[CODE4LIB] Tool for Named-Entity Recognition

2013-02-25 Thread Seth van Hooland
Dear colleagues,

You want to automate the discovery of people, place names and events within a 
large corpus of unstructured documents or metadata (e.g. description field)? 
Then you might want to use the Named-Entity Recognition (NER) extension for 
OpenRefine that has been developed by Multimedia Lab (ELIS — Ghent University / 
iMinds) and MasTIC (Université Libre de Bruxelles).

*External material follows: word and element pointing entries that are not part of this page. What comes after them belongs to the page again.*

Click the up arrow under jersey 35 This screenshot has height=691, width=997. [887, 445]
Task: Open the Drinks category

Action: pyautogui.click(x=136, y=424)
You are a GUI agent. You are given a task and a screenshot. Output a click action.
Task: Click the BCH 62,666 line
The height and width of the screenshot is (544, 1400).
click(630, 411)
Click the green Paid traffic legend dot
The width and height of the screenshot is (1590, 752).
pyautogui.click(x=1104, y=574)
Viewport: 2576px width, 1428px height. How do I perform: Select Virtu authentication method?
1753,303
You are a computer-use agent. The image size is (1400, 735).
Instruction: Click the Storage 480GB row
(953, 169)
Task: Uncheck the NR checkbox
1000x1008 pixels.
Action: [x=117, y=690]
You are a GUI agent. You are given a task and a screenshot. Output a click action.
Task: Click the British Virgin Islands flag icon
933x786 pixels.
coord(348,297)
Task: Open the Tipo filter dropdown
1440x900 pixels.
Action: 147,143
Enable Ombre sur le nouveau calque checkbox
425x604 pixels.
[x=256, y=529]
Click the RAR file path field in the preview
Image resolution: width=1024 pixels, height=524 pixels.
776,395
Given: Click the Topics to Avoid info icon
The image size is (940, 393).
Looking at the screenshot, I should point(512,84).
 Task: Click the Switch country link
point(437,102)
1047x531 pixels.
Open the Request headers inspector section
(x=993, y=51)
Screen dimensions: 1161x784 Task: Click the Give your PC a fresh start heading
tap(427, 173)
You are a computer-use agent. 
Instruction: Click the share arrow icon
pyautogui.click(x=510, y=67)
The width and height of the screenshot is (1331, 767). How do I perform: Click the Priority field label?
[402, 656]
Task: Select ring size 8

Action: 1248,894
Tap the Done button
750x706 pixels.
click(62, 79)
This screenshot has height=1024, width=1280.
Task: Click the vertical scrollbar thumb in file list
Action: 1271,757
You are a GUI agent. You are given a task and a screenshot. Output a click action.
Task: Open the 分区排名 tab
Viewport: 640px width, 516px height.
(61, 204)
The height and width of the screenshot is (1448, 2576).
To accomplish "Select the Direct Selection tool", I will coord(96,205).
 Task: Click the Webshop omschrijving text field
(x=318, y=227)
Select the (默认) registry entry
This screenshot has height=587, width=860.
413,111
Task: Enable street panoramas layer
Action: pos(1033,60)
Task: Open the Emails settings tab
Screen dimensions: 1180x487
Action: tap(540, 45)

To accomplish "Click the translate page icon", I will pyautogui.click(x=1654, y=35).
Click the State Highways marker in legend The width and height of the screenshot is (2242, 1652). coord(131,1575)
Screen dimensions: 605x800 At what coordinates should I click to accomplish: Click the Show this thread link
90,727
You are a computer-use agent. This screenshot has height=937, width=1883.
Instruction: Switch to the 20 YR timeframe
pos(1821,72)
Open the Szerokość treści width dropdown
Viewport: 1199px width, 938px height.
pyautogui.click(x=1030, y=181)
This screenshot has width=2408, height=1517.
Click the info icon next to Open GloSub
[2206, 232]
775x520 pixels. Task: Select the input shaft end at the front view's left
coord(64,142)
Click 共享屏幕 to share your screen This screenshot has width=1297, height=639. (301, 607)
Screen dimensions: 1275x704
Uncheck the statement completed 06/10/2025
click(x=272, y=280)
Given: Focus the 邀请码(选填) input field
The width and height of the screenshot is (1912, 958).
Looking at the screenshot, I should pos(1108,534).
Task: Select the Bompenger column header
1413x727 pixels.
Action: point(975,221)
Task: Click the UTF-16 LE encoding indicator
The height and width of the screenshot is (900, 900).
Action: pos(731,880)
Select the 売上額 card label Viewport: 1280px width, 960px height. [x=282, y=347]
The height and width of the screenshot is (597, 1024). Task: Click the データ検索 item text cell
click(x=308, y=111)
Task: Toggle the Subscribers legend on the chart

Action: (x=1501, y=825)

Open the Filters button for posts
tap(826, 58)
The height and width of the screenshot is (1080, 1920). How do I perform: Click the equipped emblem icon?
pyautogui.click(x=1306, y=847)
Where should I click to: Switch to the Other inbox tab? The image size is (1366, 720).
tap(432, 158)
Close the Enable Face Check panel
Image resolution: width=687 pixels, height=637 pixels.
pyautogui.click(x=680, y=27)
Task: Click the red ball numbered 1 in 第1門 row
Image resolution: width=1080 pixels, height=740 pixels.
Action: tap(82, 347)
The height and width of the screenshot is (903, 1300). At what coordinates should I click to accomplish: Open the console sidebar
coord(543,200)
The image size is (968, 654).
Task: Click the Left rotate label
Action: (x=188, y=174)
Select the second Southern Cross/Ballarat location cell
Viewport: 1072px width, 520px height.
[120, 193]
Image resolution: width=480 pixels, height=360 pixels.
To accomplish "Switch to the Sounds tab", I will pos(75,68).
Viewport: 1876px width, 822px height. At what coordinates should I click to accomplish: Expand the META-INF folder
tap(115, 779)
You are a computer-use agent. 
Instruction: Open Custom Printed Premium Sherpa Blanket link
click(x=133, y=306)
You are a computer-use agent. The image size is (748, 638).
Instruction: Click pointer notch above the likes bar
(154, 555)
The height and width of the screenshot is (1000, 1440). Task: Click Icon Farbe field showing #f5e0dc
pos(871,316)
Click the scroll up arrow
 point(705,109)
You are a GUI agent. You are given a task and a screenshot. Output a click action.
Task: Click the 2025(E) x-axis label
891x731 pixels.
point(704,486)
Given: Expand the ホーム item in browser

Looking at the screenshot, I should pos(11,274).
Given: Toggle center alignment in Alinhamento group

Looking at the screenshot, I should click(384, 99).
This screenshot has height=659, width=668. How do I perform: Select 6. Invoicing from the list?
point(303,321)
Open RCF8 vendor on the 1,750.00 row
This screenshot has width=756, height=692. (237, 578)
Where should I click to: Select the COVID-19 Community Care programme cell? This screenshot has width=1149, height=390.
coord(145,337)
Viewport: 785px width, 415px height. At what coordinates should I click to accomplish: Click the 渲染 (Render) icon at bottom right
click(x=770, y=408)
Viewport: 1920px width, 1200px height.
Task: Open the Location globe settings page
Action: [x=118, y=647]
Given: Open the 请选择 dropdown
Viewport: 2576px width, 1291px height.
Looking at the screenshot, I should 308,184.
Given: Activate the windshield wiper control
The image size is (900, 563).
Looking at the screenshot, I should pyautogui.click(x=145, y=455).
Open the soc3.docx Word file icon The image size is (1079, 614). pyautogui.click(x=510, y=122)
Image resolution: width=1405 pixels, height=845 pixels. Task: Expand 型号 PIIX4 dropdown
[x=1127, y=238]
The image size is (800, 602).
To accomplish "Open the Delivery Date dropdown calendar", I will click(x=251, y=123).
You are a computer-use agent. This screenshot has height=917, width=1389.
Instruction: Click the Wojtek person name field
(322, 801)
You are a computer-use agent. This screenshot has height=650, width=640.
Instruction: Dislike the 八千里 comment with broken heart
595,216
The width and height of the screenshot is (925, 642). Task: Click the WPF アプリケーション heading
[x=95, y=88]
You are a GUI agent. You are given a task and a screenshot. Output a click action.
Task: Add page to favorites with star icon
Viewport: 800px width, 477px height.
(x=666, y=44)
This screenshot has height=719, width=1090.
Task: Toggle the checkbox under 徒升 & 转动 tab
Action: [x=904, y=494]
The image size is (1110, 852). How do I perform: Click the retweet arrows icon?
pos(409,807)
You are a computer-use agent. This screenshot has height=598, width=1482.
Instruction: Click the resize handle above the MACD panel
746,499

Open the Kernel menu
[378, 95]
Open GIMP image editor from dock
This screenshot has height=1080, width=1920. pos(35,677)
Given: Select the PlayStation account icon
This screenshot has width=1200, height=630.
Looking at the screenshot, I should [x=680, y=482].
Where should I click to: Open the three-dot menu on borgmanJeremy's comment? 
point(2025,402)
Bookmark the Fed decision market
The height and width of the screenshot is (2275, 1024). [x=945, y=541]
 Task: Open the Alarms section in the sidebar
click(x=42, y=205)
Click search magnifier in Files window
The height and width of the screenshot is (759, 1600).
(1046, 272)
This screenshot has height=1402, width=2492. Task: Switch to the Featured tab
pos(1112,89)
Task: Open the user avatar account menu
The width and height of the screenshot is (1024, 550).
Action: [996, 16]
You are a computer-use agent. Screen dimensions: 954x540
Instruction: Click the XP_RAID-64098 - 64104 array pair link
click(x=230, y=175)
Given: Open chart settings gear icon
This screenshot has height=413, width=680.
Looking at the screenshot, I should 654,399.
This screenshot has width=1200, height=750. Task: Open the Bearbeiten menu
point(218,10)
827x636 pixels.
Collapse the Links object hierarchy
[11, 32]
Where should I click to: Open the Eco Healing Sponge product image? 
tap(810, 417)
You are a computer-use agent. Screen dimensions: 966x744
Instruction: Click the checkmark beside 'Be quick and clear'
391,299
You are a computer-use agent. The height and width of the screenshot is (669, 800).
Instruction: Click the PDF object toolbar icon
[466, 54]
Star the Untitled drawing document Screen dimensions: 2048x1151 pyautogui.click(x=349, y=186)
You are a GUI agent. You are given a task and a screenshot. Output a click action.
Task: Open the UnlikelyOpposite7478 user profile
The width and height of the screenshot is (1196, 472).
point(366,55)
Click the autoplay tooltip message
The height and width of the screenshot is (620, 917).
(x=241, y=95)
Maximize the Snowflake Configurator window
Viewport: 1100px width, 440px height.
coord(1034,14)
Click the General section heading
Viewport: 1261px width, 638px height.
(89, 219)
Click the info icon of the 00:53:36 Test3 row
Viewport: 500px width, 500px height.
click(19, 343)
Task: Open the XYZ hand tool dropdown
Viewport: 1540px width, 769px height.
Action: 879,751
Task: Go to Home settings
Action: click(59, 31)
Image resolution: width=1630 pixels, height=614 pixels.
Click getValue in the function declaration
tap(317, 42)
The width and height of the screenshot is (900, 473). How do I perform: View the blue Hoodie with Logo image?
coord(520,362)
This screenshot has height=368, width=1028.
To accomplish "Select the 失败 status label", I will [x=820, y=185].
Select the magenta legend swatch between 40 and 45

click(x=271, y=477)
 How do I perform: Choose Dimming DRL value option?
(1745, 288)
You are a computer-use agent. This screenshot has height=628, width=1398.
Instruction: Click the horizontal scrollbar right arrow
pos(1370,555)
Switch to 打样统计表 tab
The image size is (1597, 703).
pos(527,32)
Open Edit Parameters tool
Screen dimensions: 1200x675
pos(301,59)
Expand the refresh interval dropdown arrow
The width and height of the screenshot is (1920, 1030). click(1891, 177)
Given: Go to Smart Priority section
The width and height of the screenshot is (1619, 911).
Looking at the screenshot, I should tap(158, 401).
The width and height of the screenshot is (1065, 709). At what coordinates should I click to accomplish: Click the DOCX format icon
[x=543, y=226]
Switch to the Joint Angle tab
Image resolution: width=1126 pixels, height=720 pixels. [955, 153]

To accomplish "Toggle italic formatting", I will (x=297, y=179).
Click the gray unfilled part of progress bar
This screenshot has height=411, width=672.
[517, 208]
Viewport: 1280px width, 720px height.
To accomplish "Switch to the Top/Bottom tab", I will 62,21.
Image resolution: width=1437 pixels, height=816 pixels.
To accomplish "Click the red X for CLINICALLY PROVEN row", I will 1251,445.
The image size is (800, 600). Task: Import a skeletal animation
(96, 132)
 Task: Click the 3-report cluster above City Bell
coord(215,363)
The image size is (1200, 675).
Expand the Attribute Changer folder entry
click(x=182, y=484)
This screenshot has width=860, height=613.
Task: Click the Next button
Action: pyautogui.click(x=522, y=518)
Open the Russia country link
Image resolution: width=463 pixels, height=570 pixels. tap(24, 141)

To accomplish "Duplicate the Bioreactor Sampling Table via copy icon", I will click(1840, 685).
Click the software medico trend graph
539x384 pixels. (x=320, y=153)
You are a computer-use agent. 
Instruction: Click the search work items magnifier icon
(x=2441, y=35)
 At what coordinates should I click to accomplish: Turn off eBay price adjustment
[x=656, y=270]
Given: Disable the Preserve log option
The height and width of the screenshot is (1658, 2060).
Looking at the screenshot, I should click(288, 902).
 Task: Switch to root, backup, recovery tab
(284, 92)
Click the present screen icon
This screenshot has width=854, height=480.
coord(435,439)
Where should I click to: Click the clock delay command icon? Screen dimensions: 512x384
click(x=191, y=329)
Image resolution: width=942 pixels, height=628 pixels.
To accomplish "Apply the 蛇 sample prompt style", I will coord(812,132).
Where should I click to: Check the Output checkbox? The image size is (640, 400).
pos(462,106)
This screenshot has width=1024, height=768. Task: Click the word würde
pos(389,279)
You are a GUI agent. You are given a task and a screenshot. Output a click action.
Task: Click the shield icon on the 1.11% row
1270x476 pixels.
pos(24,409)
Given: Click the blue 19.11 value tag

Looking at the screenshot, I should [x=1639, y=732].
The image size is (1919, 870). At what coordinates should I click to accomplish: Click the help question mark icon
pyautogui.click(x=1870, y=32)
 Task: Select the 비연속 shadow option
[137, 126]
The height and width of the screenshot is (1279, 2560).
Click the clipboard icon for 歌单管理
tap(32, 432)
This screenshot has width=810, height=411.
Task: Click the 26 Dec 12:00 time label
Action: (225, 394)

On http://freeyourmetadata.org/named-entity-extraction/, you will find all the 
information necessary to start experimenting with NER on your own. The 
extension was developed specifically in the context of a research paper, 
entitled Named-Entity Recognition: A Gateway Drug for Cultural Heritage 
Collections to the Linked Data Cloud?. A preprint of this paper can be found 
on http://freeyourmetadata.org/publications/named-entity-recognition.pdf. The 
paper also aims to foster a discussion within the Digital Library community 
regarding the quality of concepts described in knowledge bases (e.g. Freebase 
versus DBPedia) and the current struggle between schemes (e.g. schema.org 
versus Open Graph protocol).  

We will be presenting our work in North and Latin America in March (Boston), 
April (New York and Philadelphia), May (Quito) and June (New York and Montreal) 
so if you're located in one of those cities/areas and interested in 
collaborating or hosting a workshop on this topic, don't hesitate to get in 
touch. 

Kind regards, 

Seth van Hooland
Président du Master en Sciences et Technologies de l'Information et de la 
Communication (MaSTIC)
Université Libre de Bruxelles
Av. F.D. Roosevelt, 50 CP 123  | 1050 Bruxelles
http://homepages.ulb.ac.be/~svhoolan/
http://twitter.com/#!/sethvanhooland
http://mastic.ulb.ac.be
0032 2 650 4765
Office: DC11.102

Seth van Hooland
Président du Master en Sciences et Technologies de l'Information et de la 
Communication (MaSTIC)
Université Libre de Bruxelles
Av. F.D. Roosevelt, 50 CP 123  | 1050 Bruxelles
http://homepages.ulb.ac.be/~svhoolan/
http://twitter.com/#!/sethvanhooland
http://mastic.ulb.ac.be
0032 2 650 4765
Office: DC11.102


Re: [CODE4LIB] Tool for Named-Entity Recognition

2013-02-25 Thread Eric Lease Morgan
On Feb 25, 2013, at 8:12 AM, Seth van Hooland svhoo...@ulb.ac.be wrote:

 You want to automate the discovery of people, place names and events within a 
 large corpus of unstructured documents or metadata (e.g. description field)? 
 Then you might want to use the Named-Entity Recognition (NER) extension for 
 OpenRefine that has been developed by Multimedia Lab (ELIS — Ghent University 
 / iMinds) and MasTIC (Université Libre de Bruxelles).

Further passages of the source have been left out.